* OBJECTIVE 1
List every person the article on the McCain–Obama debate mentions by name.
* OBJECTIVE 2
Answer these from the article on the McCain–Obama debate, giving each answer on its own line marked like its question:
(a) At which university was the first presidential debate held?
(b) How long did the debate last?
(c) How many times in a row did Obama say "You were wrong" at one point?
* OBJECTIVE 3
Write the next few paragraphs of the article on the McCain–Obama debate, picking up after its last sentence.

* SOURCE TEXT
----

CANDIDATES ACCUSE EACH OTHER OF RECKLESSNESS ON ECONOMY, MILITARY by FOXNews.com Friday, September 26, 2008
Sept. 26: McCain speaks during his first presidential debate with Obama at the University of Mississippi in Oxford, Miss. (AP)
John McCain explicitly portrayed Barack Obama as “dangerous” and “naive” on the world stage Friday, in a tense and wide-ranging debate that focused as much on the economy as it did on foreign policy.
Obama, meanwhile, repeatedly accused his rival of being President Bush’s protege, dismissing him as out-of-touch with the working class and simply mistaken on the Iraq war.
Both candidates used their first presidential debate, held at the University of Mississippi, to cast each other as reckless and unsteady at a critical time in American history.
“There are some advantages to experience and knowledge and judgment, and I honestly don’t believe that Senator Obama has the knowledge or experience,” McCain said at the close of the 90-minute bout, claiming he’s been involved “in virtually every major national security challenge” of the past 20 years.
“You were wrong” on Iraq, Obama repeated three times at one point in the debate. “John, you like to pretend the war began in 2007.”
The face-off was meant to focus on foreign policy, ostensibly giving the Republican presidential nominee a platform to highlight his decades of experience on the world stage.
But with the current economic crisis confounding lawmakers on Capitol Hill, moderator Jim Lehrer kept the candidates on the economy for the first 40 minutes.

----

* DATA ENTRIES
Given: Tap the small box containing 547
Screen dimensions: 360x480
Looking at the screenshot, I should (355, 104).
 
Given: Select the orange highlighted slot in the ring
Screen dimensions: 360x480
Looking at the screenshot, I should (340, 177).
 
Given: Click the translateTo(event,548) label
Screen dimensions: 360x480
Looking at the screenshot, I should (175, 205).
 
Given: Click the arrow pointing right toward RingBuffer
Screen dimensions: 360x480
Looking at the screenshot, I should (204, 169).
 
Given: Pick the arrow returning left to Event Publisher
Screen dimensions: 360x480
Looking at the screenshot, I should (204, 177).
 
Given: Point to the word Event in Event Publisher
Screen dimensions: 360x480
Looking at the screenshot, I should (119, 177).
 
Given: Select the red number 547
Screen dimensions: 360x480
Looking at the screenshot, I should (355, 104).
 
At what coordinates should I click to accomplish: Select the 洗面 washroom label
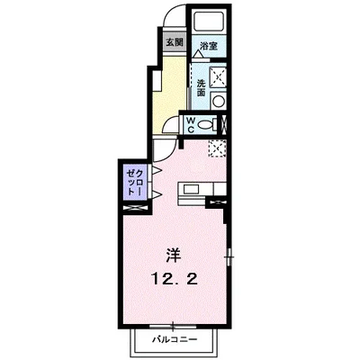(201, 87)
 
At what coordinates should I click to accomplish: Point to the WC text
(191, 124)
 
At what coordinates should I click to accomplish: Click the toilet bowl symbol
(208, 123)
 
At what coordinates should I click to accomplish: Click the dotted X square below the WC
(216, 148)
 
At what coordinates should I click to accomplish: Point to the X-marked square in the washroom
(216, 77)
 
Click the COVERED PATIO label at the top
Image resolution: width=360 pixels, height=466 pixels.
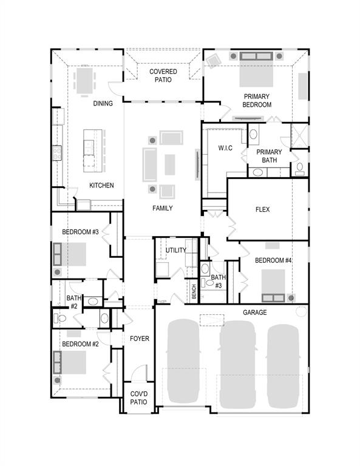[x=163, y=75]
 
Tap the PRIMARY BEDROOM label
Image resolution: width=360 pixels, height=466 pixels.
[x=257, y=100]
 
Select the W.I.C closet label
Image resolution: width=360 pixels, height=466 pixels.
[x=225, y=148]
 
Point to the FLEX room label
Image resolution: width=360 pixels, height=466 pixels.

----

* OUTPUT 1
John McCain, Barack Obama, President Bush, Jim Lehrer

* OUTPUT 2
(a) The University of Mississippi, in Oxford, Miss.
(b) 90 minutes
(c) Three times

* OUTPUT 3
Obama accused his rival of wanting to follow “the policies of President Bush” by giving massive tax cuts to the wealthiest corporations.
“You voted for almost all of (Bush’s) budgets,” Obama said. “To stand here after almost eight years and say you’re gonna lead on controlling spending … I think is just kind of hard to swallow.”
McCain accused Obama of being an extreme liberal on spending.
“Senator Obama has the most liberal voting record in the United States Senate. It’s hard to reach across the aisle from that far left,” McCain said, casting himself as the scourge of pork-barrel spenders and accusing Obama of heedlessly requesting nearly $1 billion in earmarks in his first Senate term.
As the debate moved back into foreign policy terrain, the candidates traded sharp barbs over the Iraq war and how to handle nations like Pakistan and Iran.
McCain charged that Obama had been wrong not to support the introduction of 30,000 additional troops last year, a move that significantly tamped down violence.
“Senator Obama refuses to acknowledge we are winning in Iraq,” he said, warning that U.S. forces would risk defeat in Iraq if the administration set the kind of withdrawal timeline that Obama advocates.
He criticized Obama for saying he’d be willing to unilaterally strike at terrorist targets inside Pakistan’s borders if the Pakistani government would not cooperate. And he scolded Obama for saying he’d meet with leaders like Iranian President Mahmoud Ahmadinejad.
“This is dangerous. It isn’t just naïve, it’s dangerous,” he said.
Obama countered that “our efforts of isolation have actually accelerated their effort to get nuclear weapons.”
Obama acknowledged the situation in Iraq had improved since the surge but said that war was distracting the U.S. military from going after terrorist leader Usama bin Laden and quelling violence in Afghanistan.
The Illinois senator focused on the original decision to go to war, and questioned McCain’s judgment in supporting it.
“The war started in 2003.” he said. “At the time when the war started you said it was gonna be quick and easy … you were wrong.”
In the opening moments of the debate, both candidates said they felt optimistic about the negotiations over financial bailout legislation on Capitol Hill.
“We have to move swiftly, and we have to move wisely,” Obama said.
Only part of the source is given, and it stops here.